Im Oktober 2015 wurde das sogenannte Vierte Korps (Fourth Storming Corps/Fourth Assault Corps) und im November 2016 das Fünfte Korps (Fifth Storming Corps/Fifth Assault Corps) gegründet (Kozak 3.2018). Ähnlich wie die NDF sollten auch diese beiden Einheiten Strukturen bieten, in denen regierungstreue Milizen integriert und so unter die Kontrolle der Regierung gebracht werden können (CEIP 12.12.2018). Zudem sollte das Fünfte Korps um freiwillige Rekruten werben.
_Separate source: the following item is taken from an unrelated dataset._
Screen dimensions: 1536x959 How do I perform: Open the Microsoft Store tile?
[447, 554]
Rekruten können, ähnlich wie bei den NDF, ihren Wehrdienst anstatt in der regulären syrischen Armee, auch im Fünften Korps, ableisten (FIS 14.12.2018).
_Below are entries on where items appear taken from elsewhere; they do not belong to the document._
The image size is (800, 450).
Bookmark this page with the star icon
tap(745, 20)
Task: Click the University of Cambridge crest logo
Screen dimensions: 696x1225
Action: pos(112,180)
Ausländische Kämpfer, bzw. Angehörige ausländischer Streitkräfte, auf Seiten des Regimes

Die militärische Intervention Russlands und die damit einhergehende Unterstützung mit fortschrittlichen Waffentechnologien, Spezialeinheiten und aus der Luft, sowie die ausgeweitete Bodenintervention des Iran konnten 2015 den Zusammenbruch des syrischen Regimes abwenden (KAS 4.12.2018a). Die iranische Koalition besteht aus iranischen Kämpfern (Teileinheiten aus dem Islamic Revolutionary Guard Corps und Mitgliedern der regulären iranischen Streitkräfte – sogenannte „Artesh“-Kämpfer) und ausländischen Kämpfern (ISW 8.3.2017), darunter Pakistanis und Afghanen (KAS 4.12.2018a). Zudem unterstützt der Iran auch lokale paramilitärische Gruppen. Diese Koalition stellt einen überproportionalen Anteil der Infanterie, die in größeren Operationen auf Seiten der Regierung eingesetzt wird (ISW 8.3.2017).
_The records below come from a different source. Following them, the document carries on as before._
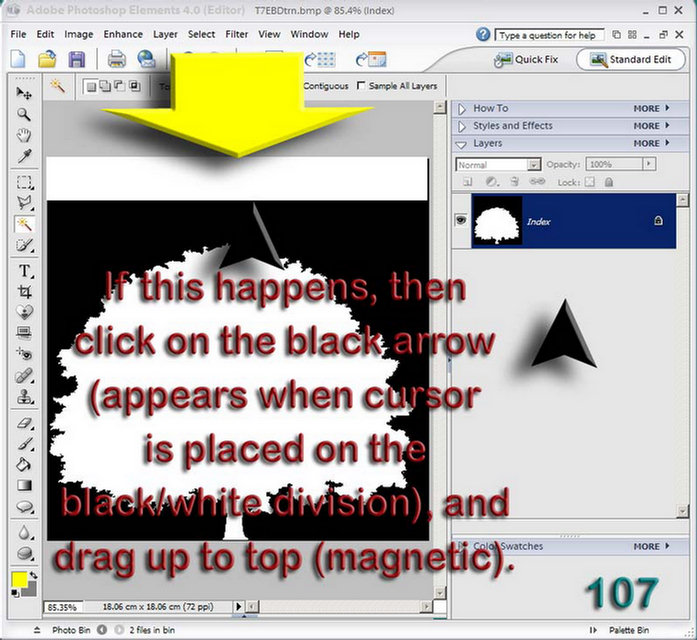Image resolution: width=697 pixels, height=640 pixels.
Task: Click the Standard Edit button
Action: [x=630, y=60]
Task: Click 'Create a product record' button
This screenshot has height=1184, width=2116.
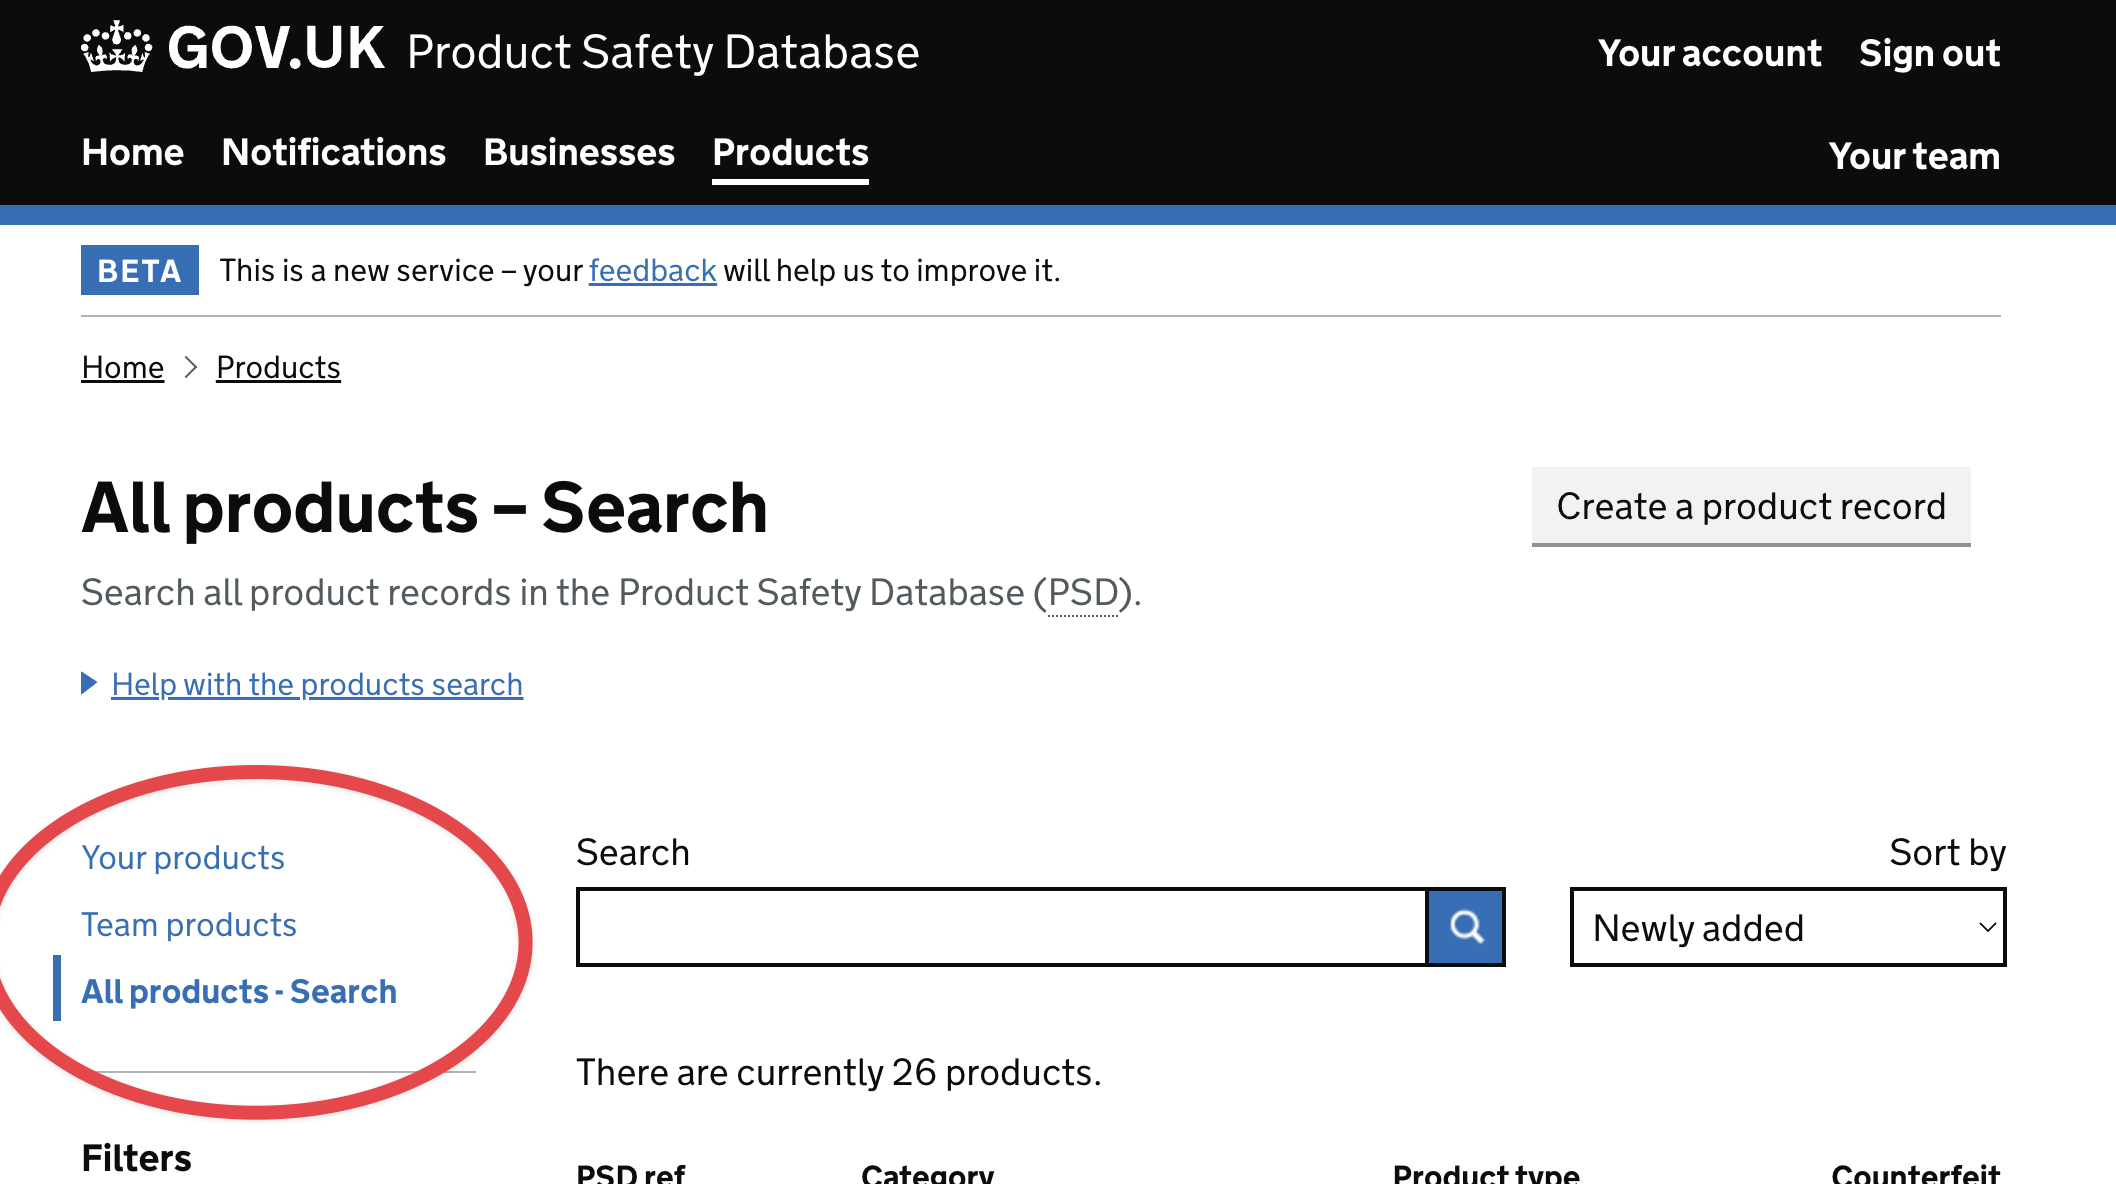Action: pos(1751,506)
Die iranischen Offiziere unterstützen Einheiten der syrischen Armee, regierungstreue Milizen, die Hizbollah und irakische schiitische Milizen bei der Planung und Koordination von Einsätzen. Die afghanischen und pakistanischen Kämpfer werden von den iranischen Einheiten rekrutiert, ausgebildet, versorgt und ihre Führung im Kampf wird von iranischer Seite organisiert (KAS 4.12.2018a). Die Truppenstärke der afghanischen Fatemiyoun-Brigade, die seit Ende 2013 in Syrien eingesetzt wird, beläuft sich je nach Quelle auf 2.000-4.000 (ISW 8.3.2017) bzw. 6.000-10.000 Kämpfer (KAS 4.12.2018a). Die aus pakistanischen Kämpfern zusammengesetzte Einheit der Zainabiyoun-Brigade, die seit 2015 in Syrien eingesetzt wird, besitzt eine wahrscheinliche Truppenstärke von durchschnittlich unter 1.000 Kämpfern (KAS 4.12.2018a).

Hochrangige syrische Funktionäre erlebten durch die iranische und russische Dominanz einen Machtverlust, der wiederholt zu Spannungen in der iranisch-russisch-syrischen Militärkooperation führte (KAS 4.12.2018a). Im Zuge dessen kam es auch zu „Säuberungen, Exekutionen und Versetzungen“ von niederrangigen oder auch höherrangigen syrischen Offizieren, die sich gegen die Ausweitung des iranischen Einflusses wehrten (ISW 8.3.2017).

Allgemeine Menschenrechtslage

Schätzungen besagen, dass etwa eine halbe Million Menschen im syrischen Bürgerkrieg getötet wurden (BS 2018).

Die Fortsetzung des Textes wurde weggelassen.